The Hiding Place

Director: Laura Matula
Starring: Nan Gurley, John Schuck, Carrie Tillis
Distributor: Trafalgar
Runtime: 143 mins. Reviewed in Aug 2023
Reviewer: Fr Peter Malone msc
| JustWatch |
Rating notes: Holocaust themes; mild violence

A beautifully filmed stage-play adaption of the story of Corrie Ten Boom and her family who risked everything to hide Jewish refugees in their home in the Netherlands during World War II.

The first thing to say is that this is a worthy drama. It is the story of Corrie ten Boom, her sister, Betsie, father Casper, and extended family, who saved 800 Jews during World War II, hiding them in their house in Harlem, Holland. It would be seen as a complementary story to The Diary of Anne Frank. Corrie wrote the story of the hiding of the Jews as well as the internment of Betsie and herself in Ravensbruck concentration camp. There was a faith-based version of the story in the 1975 film of the same name, starring Julie Harris as Corrie.

The second thing to say is that this is a filmed version of a theatrical performance. On the one hand, it is valuable to have a version of a theatre event. On the other, the audience response to a filmed play is different from that for the cinematic treatment of a drama. It is stagebound and it is over to the inventiveness of the director and camera crew, and editors, to find the right angles, the close-ups, movement, for a cinematic response. The performances can be stagebound as well – theatrical, stylised.

Having said that, it is to the credit of Rabbit Room Theatre to have staged The Hiding Place, written by AS Peterson based on the book. And, to the theatre’s credit, it has filmed a performance in Nashville.

The theatrical effect is immediately evident as members of the cast come on stage, suitcases, searching, indication of what is to come. Throughout the play, the older Corrie speaks to the audience, is interrogated by a Nazi official, but with scenes of flashbacks, to her watchmaker father and his shop, to her sister, Betsie, and the love in the family.
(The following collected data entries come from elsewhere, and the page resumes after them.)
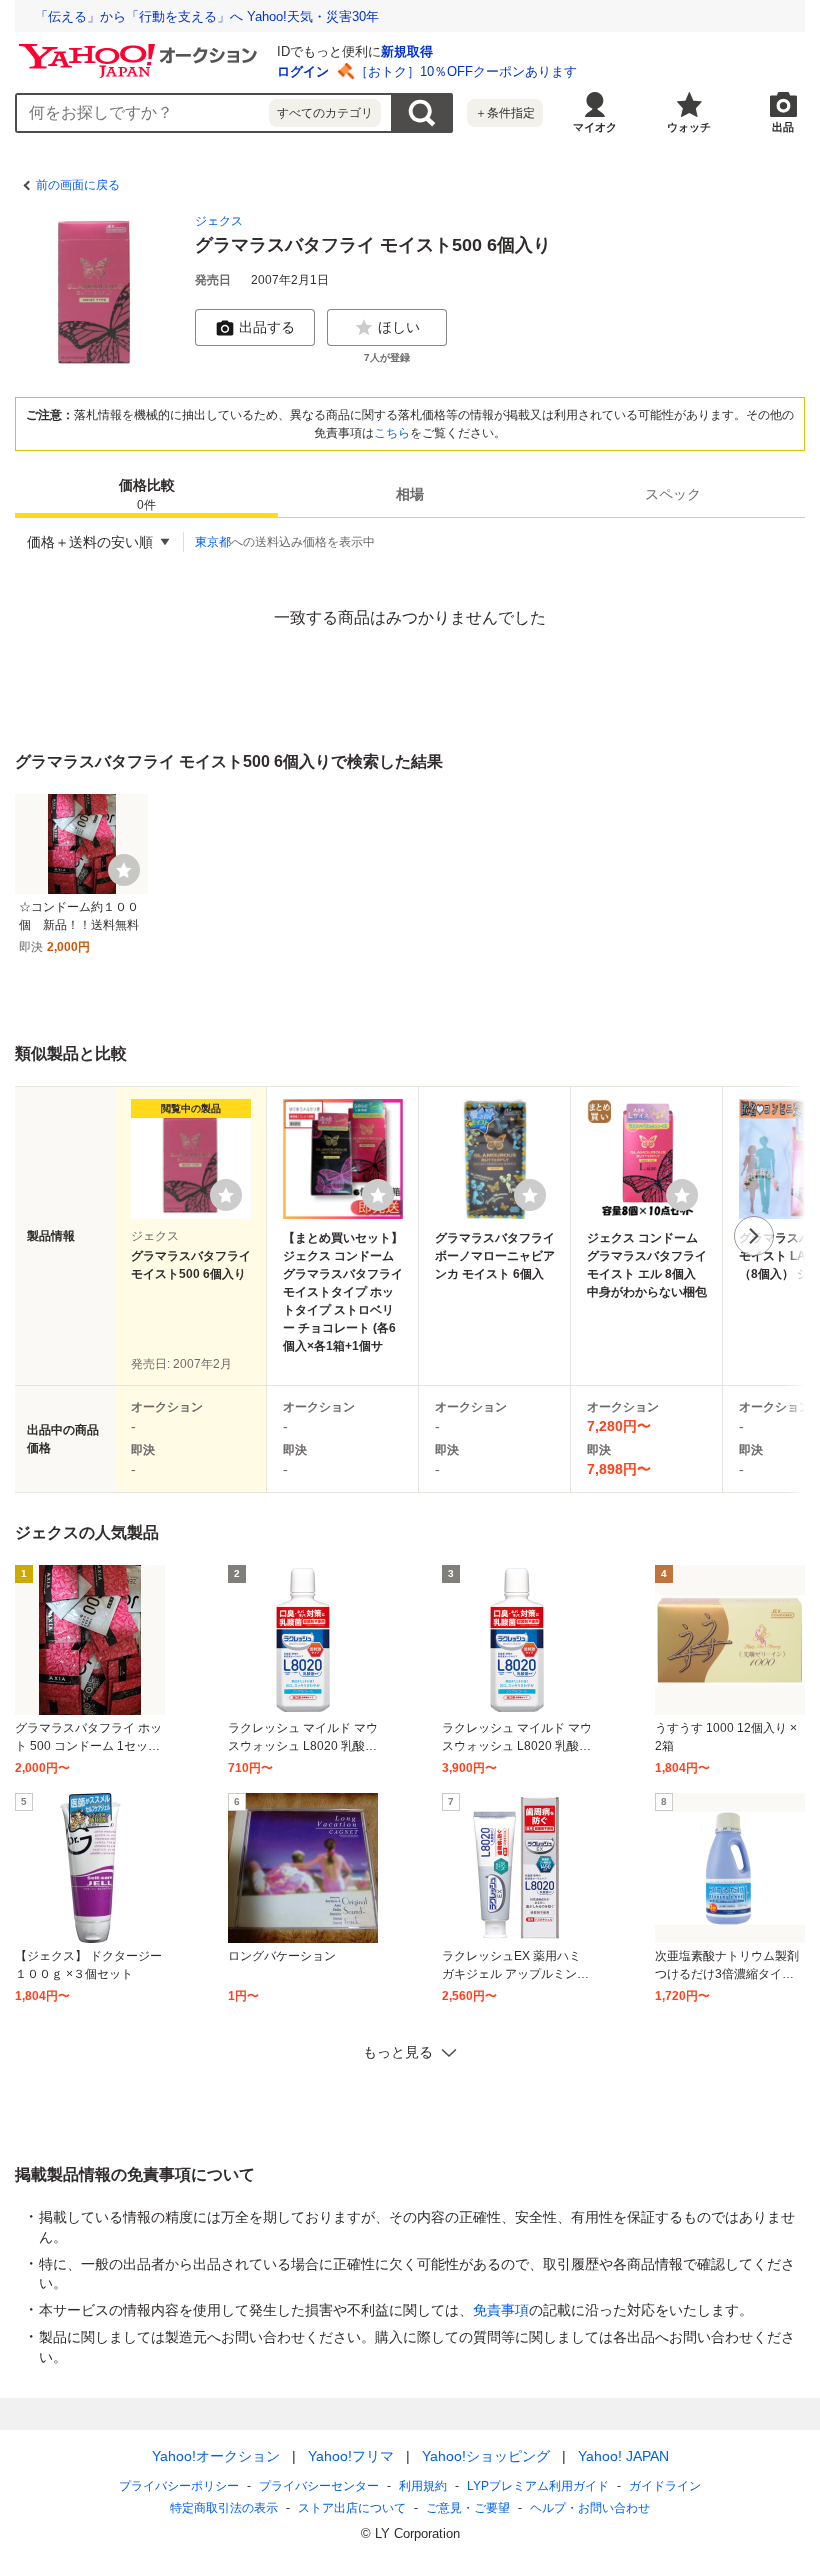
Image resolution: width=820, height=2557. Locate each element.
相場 (410, 494)
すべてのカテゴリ (325, 113)
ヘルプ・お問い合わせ (590, 2508)
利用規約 (423, 2486)
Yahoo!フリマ (351, 2456)
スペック (673, 494)
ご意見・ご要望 (468, 2508)
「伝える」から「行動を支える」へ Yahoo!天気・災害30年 (207, 16)
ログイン (303, 71)
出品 (783, 127)
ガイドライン (665, 2486)
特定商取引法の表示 (224, 2508)
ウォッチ (689, 127)
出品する (267, 327)
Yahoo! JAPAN (623, 2456)
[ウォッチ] (124, 870)
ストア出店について (352, 2508)
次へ (754, 1236)
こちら (392, 433)
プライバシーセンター (319, 2486)
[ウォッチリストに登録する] (226, 1195)
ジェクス (219, 221)
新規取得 (407, 51)
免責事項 (501, 2310)
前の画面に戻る (78, 185)
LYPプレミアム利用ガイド (538, 2486)
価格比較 (147, 494)
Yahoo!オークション (216, 2456)
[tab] (146, 494)
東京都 (213, 542)
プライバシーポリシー (179, 2486)
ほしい (399, 327)
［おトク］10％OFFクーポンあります (466, 71)
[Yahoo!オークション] (141, 49)
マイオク (595, 127)
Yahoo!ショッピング (486, 2456)
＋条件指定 (505, 113)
However, the main action is the beginning of the invasion of Holland with Jewish refugees. The Dutch underground shelters Jews, finding food cards to sustain them, eventually coming to the ten Boom shop, where they are hidden, fed and housed before they able to be moved on – with, as has been noted, 800 Jews saved from being taken to the concentration camps.

The ten Booms were Dutch Calvinists, so lived by a strict interpretation of God’s will, of Christian love, and it being tested by extremes, the challenges of forgiveness. This is particularly the case when an arrogant young German comes to work in the shop, smugly superior, eventually joining the army, patrolling in Harlem, seen at Ravensbruck – and, at the end, the focus for Corrie and forgiveness.

Gurley is particularly forceful in the role of Corrie, not a simple saintly character, but generous, fearful, angry, challenged by Christian charity demands of forgiveness.

There is some tension in the hiding sequences, even more tension when the family is arrested, taken prisoner, then to the concentration camp.

When Corrie returns home, she wants a memorial to what has happened and begins travelling around the world in a mission of remembrance of the suffering and death in the Holocaust, and the consequences for the world.